Voici l'extrait de l'Effondrement, d'Henri de Wailly, que je vous avais promis.
L'effondrement
De Wailly est militaire de formation et, comme tous les militaires que je connais, il ne porte pas De Gaulle dans son coeur : trop différent, trop original, trop rebelle, trop politique et, pour tout dire, trop intelligent. A coté de De Gaulle, n'importe quel militaire a l'air un peu minable, ça n'incite pas à l'indulgence.
Sa conclusion est fort intéressante : il explique que choisir entre De Gaulle et Pétain était hors de propos en 1940. Mais lui-même s'enferme entre De Gaulle et Pétain. Raisonnant ainsi, il situe la faute de Pétain non le 17 juin 1940, mais le 11 novembre 1942, quand il n'a pas démissionné suite à l'envahissment de la zone libre.
Ca me rappelle la blague d'ingénieur : entre deux solutions, il faut choisir la troisième.

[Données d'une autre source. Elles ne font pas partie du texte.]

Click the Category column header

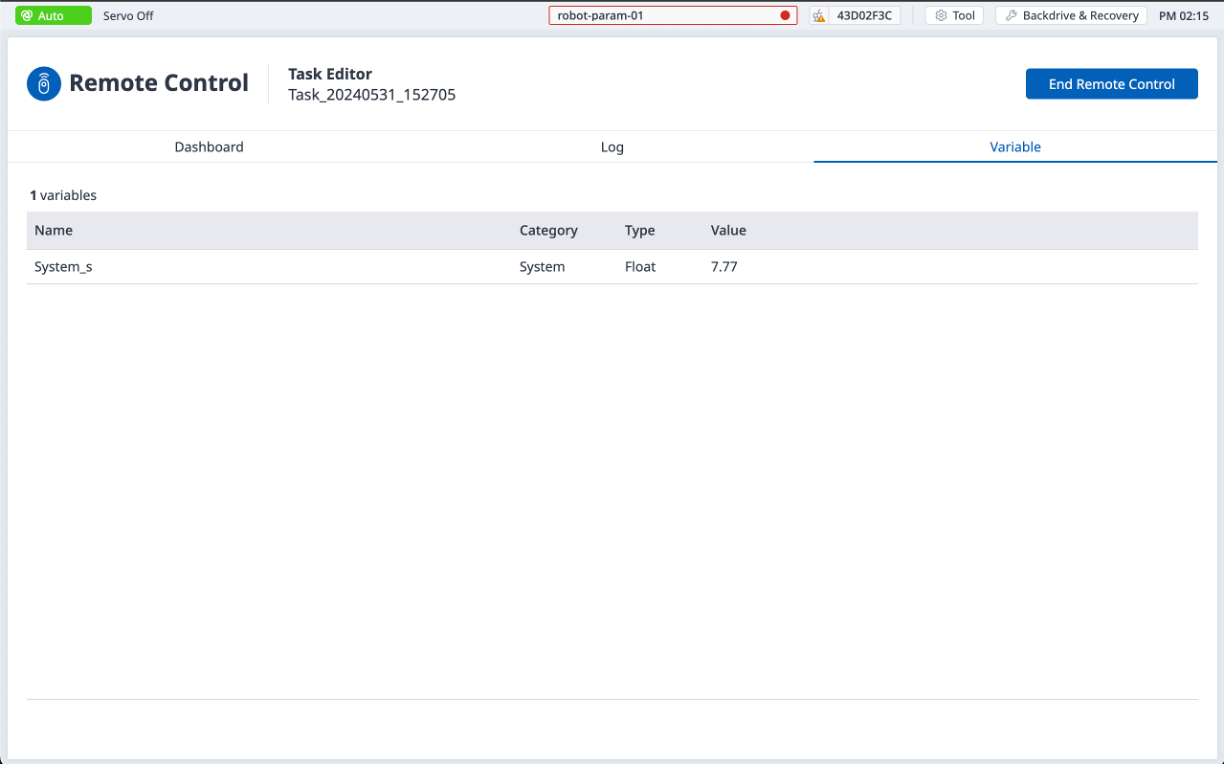click(548, 230)
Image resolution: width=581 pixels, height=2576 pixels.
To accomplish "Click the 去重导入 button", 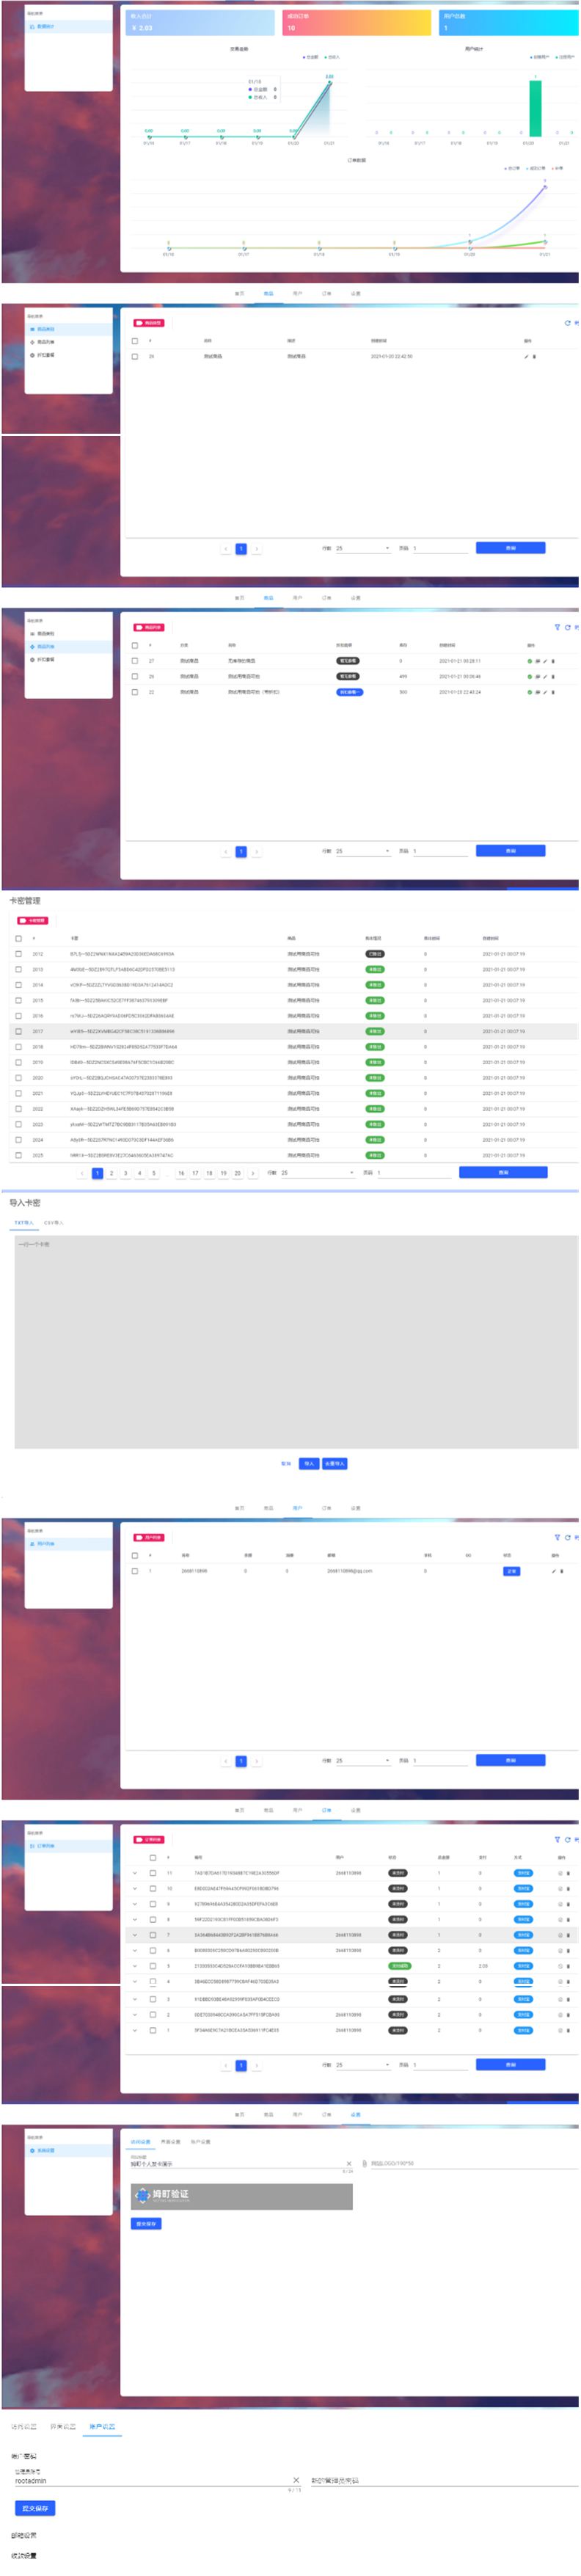I will pos(335,1464).
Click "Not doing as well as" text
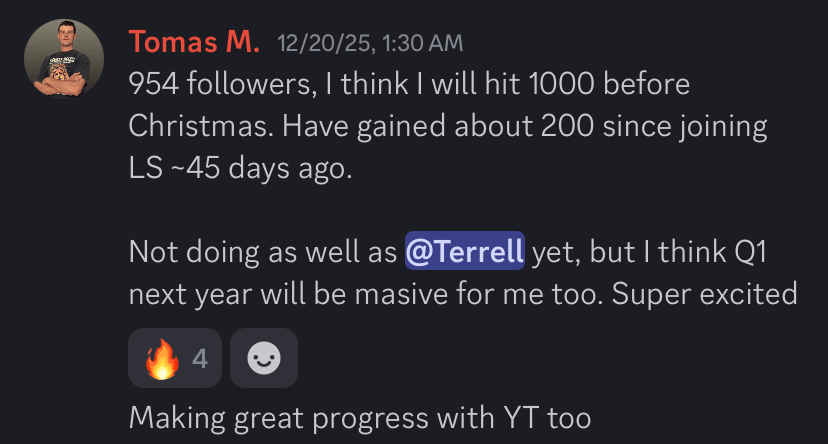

En effet, il existait une troisième solution, que Weygand a refusé de toutes ses forces, au nom de «l'honneur de l'armée» et Paul Reynaud a eu tort de lui céder : la capitulation de l'armée en métropole. L'honneur de l'armée, dont la raison d'être est de servir, était secondaire par rapport au destin du pays. Weygand, par son corporatisme, fut très français.
Là fut la faute majeure de tous les dirigeants de 1940, Pétain en tête bien évidemment : confondre la défaite militaire avec la défaite politique.
Que cette distinction fut possible à l'époque même des faits, qu'il ne s'agisse pas d'une sagesse rétrospective, aucun doute : Paul Reynaud ou la comtesse des Portes auraient dit quelque chose comme «Je ne suis pas la reine de Hollande». Refuser quelque chose, c'est déjà admettre que cela puisse être envisagé.
Ca restera un mystère de l'histoire qu'il n'y ait eu qu'un général de brigade à titre temporaire, sous-secrétaire d'Etat à la guerre et à la défense nationale d'un gouvernement démissionnaire, pour considérer que cette solution était la meilleure.
Il est vrai que la présence dans ce gouvernement des vaincus d'avance et des traitres en puissance, les Baudoin, de Villelume, et compagnie et, finalement, à sa manière, Paul Reynaud, ne facilitait pas les choses.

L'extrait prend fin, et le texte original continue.